### Required work
Please rewrite everything from the line containing "Click the pink" down to the line containing "Task: Tap the PH column header", swapping "column header" for "column heading" and leaving all else unchanged.
+++ Dataset rows +++
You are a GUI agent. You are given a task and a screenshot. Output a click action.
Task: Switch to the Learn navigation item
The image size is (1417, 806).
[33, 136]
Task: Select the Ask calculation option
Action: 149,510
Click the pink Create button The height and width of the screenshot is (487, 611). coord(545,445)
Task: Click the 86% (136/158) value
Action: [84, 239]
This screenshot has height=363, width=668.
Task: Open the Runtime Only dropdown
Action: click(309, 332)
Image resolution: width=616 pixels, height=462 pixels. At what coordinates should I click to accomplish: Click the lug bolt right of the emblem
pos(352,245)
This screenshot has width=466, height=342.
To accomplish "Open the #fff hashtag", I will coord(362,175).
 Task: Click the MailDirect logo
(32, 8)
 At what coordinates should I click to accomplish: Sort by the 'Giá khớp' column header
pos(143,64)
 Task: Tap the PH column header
+++
+++ Dataset rows +++
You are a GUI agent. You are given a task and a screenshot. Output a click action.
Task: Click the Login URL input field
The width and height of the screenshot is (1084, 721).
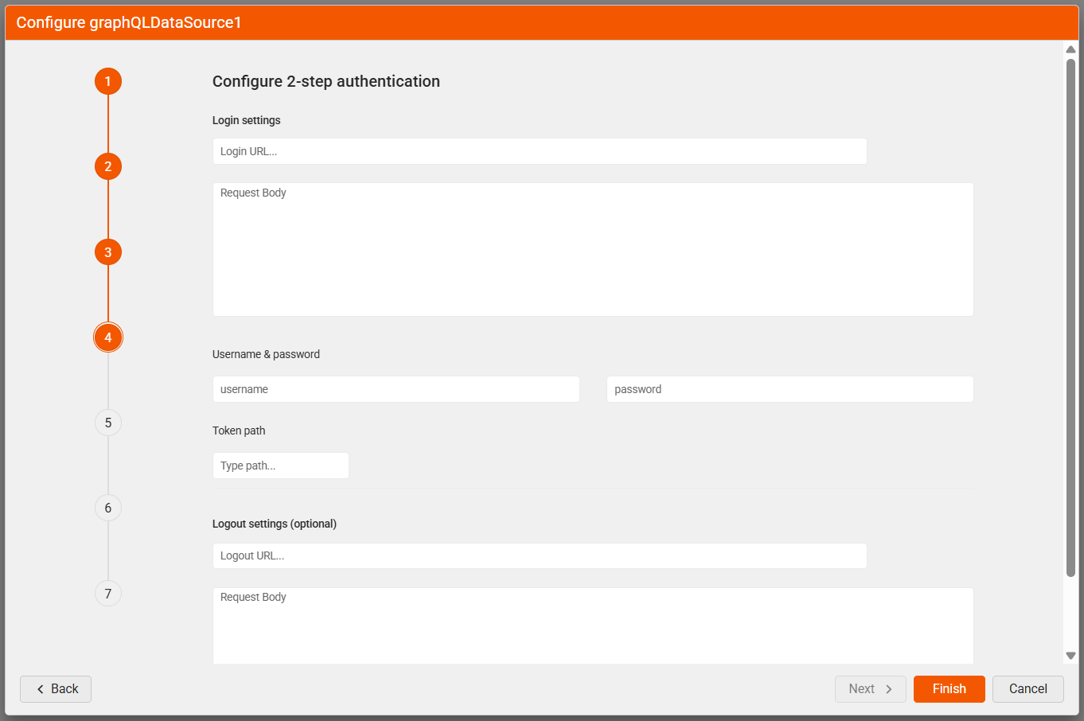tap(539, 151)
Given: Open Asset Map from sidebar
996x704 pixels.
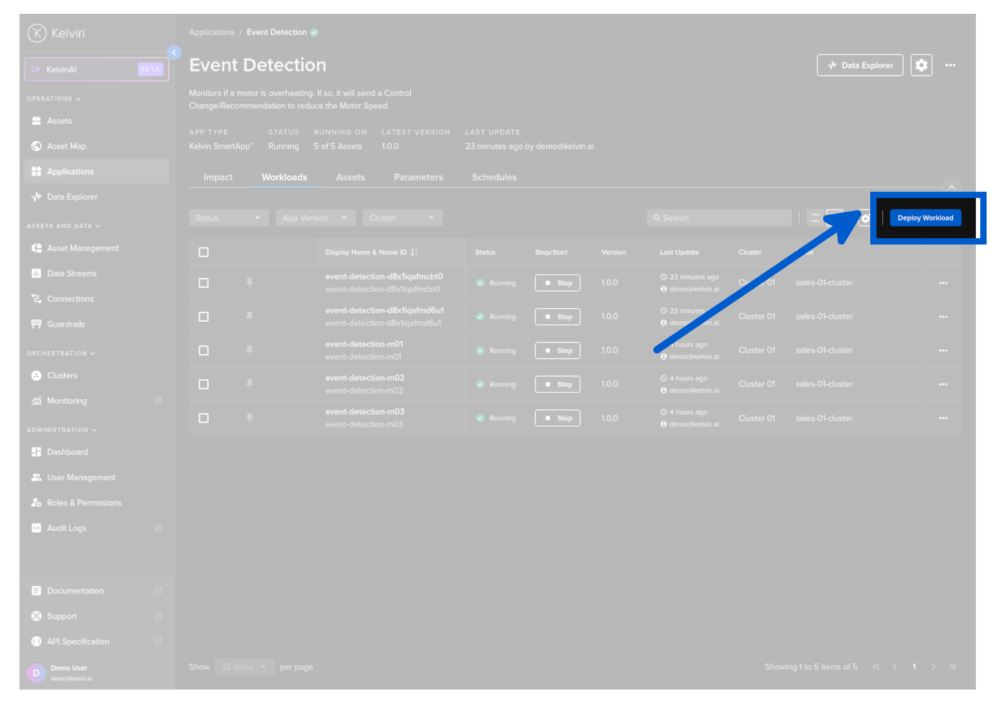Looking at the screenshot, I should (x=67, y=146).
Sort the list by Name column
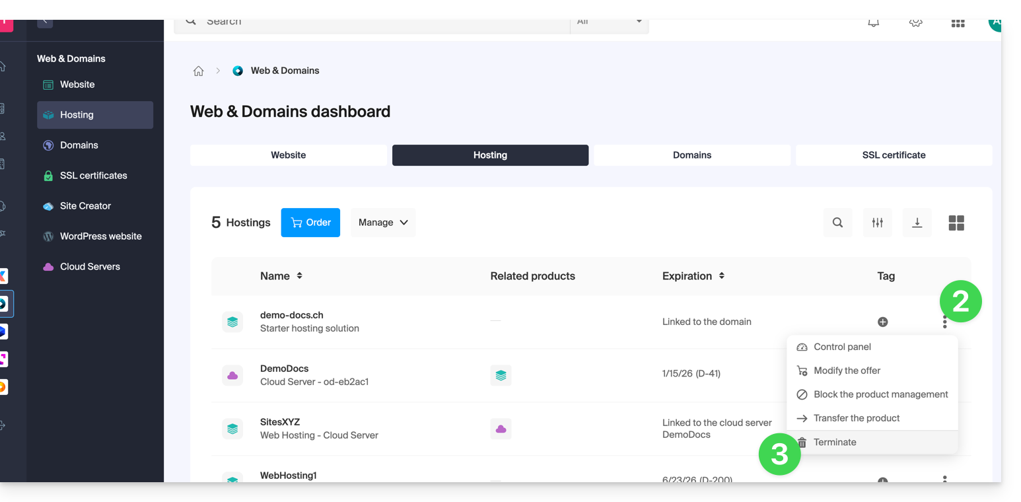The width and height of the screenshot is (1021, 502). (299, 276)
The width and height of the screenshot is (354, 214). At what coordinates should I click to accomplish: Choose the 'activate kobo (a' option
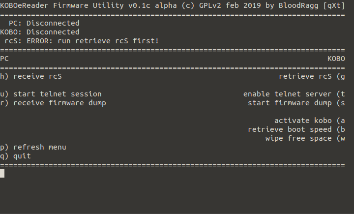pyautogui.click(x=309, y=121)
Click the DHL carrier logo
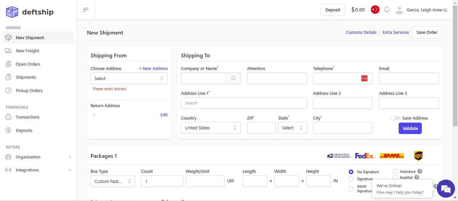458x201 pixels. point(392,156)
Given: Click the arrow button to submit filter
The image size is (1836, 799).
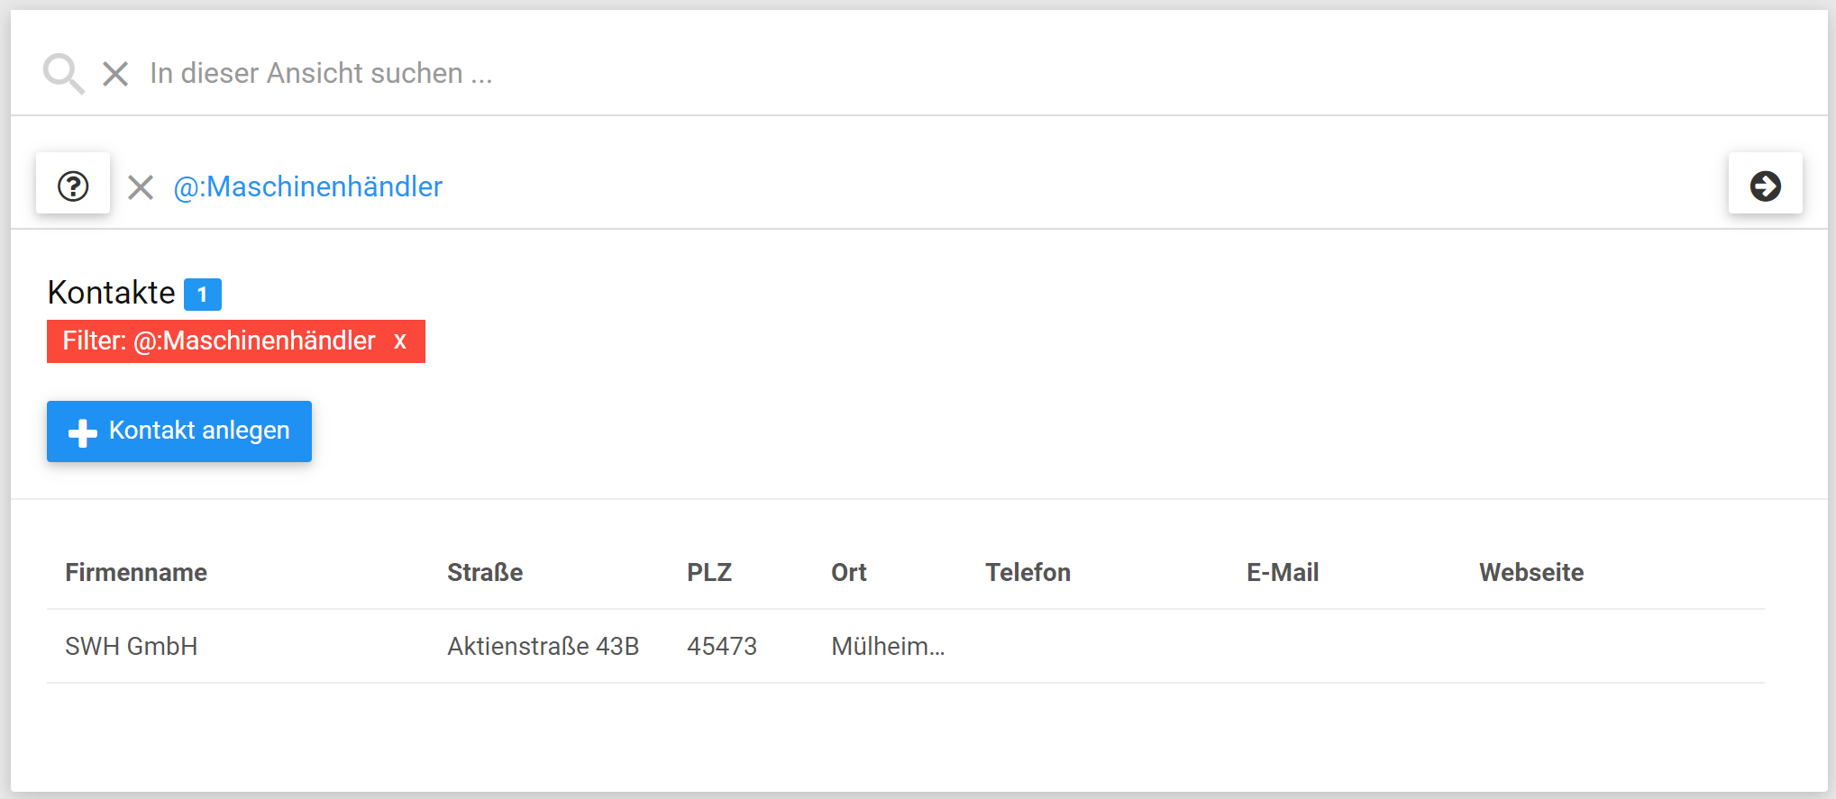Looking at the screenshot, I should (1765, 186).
+++
### Correct output
Click the pink Create button The height and width of the screenshot is (487, 611). coord(545,445)
Task: Click the 86% (136/158) value
Action: [84, 239]
This screenshot has height=363, width=668.
Task: Open the Runtime Only dropdown
Action: click(309, 332)
Image resolution: width=616 pixels, height=462 pixels. At what coordinates should I click to accomplish: Click the lug bolt right of the emblem
pos(352,245)
This screenshot has width=466, height=342.
To accomplish "Open the #fff hashtag", I will coord(362,175).
 Task: Click the MailDirect logo
(32, 8)
 At what coordinates should I click to accomplish: Sort by the 'Giá khớp' column heading
pos(143,64)
 Task: Tap the PH column heading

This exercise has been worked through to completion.